Problem details> Copy every line from the records below that carries the word "section".

Data extracts>
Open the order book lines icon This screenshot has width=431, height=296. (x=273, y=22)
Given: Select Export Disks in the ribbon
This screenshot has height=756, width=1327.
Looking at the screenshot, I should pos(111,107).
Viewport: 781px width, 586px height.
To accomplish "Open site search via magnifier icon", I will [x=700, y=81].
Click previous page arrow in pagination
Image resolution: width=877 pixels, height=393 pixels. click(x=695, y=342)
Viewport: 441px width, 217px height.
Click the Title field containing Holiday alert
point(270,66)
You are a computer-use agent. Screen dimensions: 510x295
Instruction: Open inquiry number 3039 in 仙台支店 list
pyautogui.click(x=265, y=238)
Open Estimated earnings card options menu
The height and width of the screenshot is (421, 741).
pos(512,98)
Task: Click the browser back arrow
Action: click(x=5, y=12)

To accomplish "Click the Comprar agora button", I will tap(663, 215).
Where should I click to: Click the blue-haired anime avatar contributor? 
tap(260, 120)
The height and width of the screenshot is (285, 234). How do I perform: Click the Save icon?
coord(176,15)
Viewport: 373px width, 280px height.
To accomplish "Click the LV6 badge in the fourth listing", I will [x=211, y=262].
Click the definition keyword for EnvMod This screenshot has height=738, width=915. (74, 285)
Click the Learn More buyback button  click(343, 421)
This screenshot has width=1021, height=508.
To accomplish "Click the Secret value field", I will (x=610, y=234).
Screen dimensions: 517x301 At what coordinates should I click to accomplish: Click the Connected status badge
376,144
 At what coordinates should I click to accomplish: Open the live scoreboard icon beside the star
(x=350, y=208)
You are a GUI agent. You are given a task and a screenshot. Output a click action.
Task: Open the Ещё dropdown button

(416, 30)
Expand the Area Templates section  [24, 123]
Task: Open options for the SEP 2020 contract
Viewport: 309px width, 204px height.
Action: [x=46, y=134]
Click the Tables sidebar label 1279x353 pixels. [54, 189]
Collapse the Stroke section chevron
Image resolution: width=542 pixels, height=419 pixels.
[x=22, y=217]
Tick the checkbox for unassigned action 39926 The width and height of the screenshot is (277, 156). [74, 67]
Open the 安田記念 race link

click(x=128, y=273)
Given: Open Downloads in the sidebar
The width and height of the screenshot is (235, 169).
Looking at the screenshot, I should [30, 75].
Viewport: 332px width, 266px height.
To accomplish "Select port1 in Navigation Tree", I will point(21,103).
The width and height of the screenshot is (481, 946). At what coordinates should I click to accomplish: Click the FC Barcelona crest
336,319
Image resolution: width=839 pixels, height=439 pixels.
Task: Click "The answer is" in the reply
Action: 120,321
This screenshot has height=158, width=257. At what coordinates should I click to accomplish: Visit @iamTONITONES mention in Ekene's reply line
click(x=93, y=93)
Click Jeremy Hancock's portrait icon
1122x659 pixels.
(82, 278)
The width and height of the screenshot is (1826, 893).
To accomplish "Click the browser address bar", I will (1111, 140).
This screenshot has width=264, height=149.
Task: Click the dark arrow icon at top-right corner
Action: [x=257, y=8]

Expected answer>
Expand the Area Templates section  [24, 123]
Collapse the Stroke section chevron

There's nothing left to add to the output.